Item coordinate data:
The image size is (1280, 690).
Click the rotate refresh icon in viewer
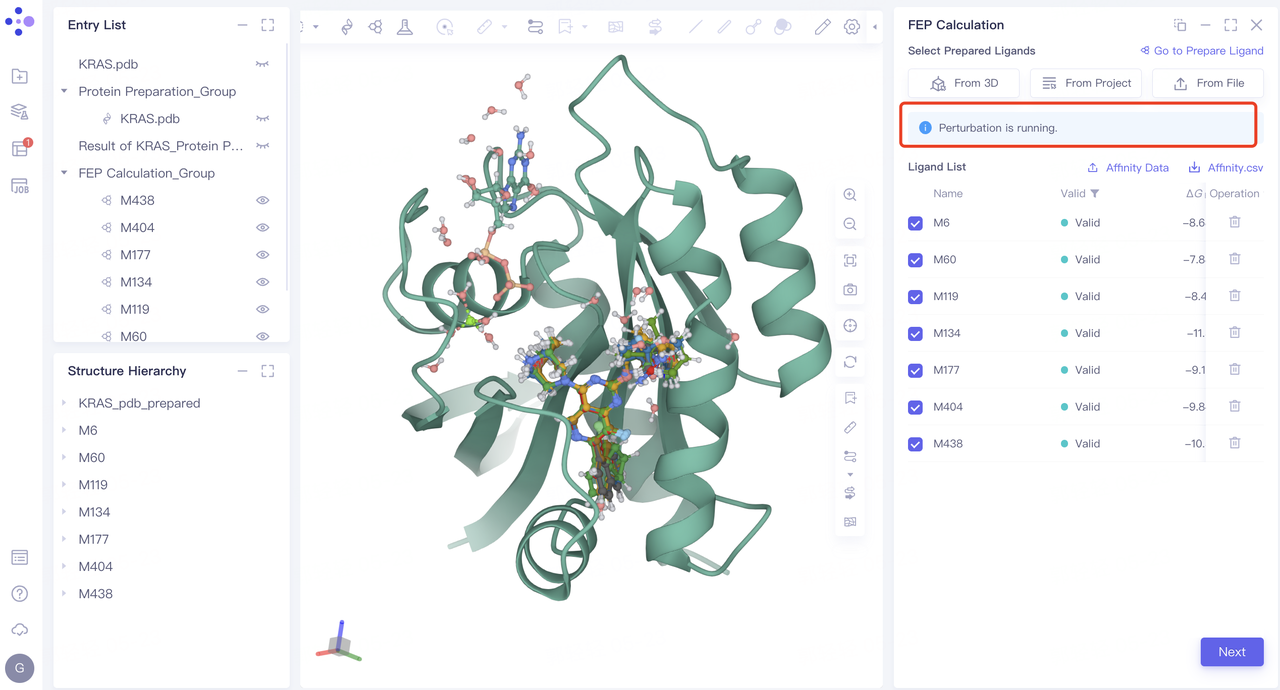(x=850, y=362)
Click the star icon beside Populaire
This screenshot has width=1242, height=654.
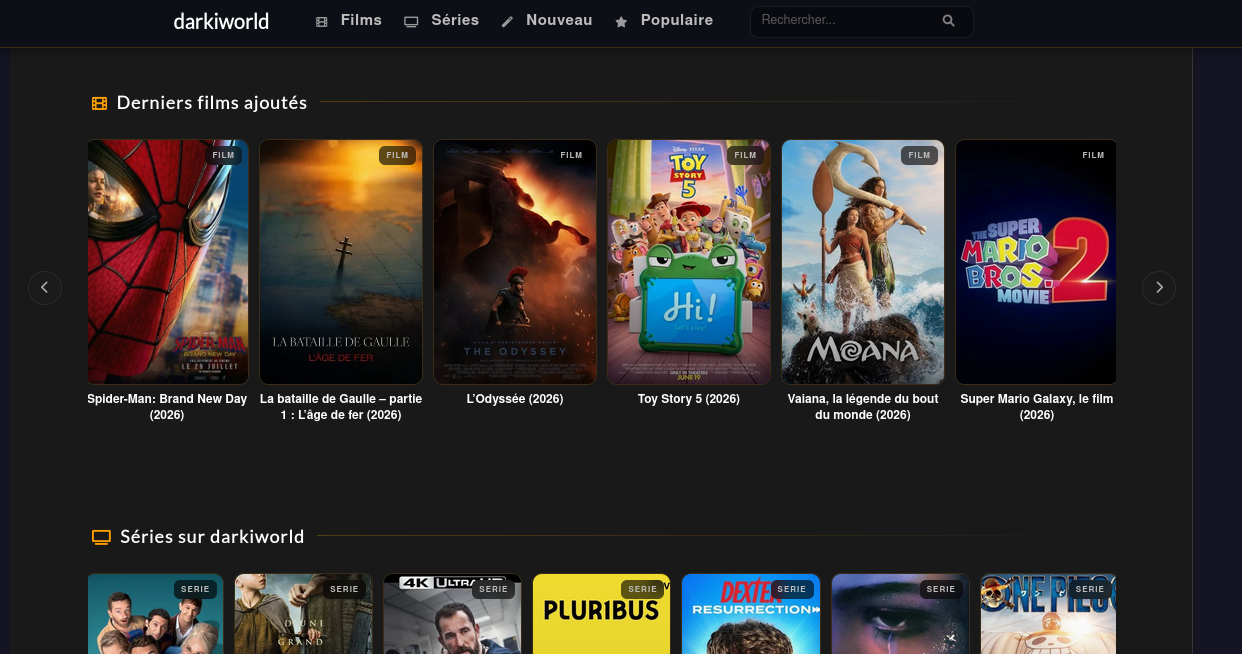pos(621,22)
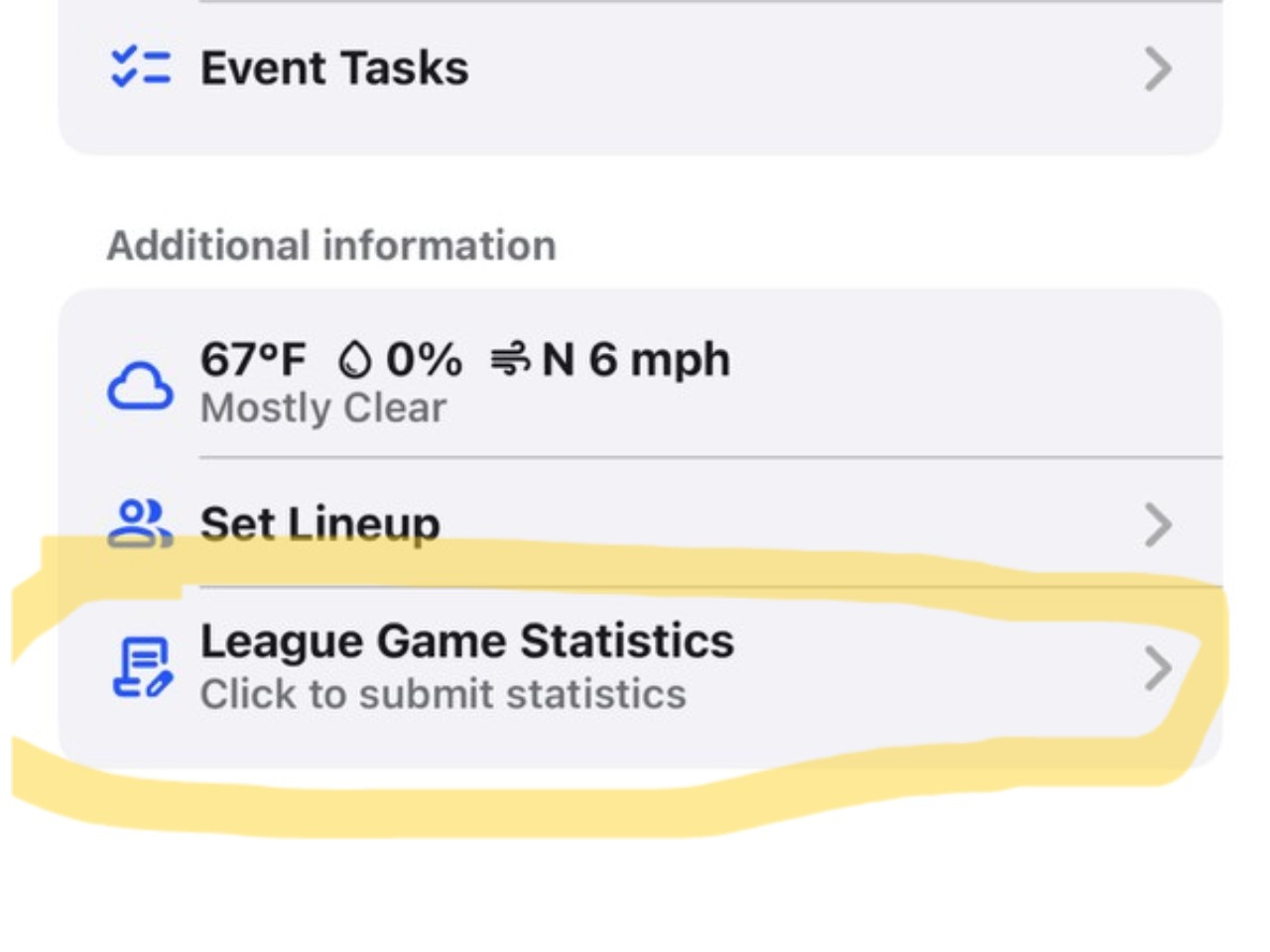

Task statement: Pull out each line above that contains the string "icon".

Response to this task:
Click the rotate refresh icon in viewer
Click the star icon beside Populaire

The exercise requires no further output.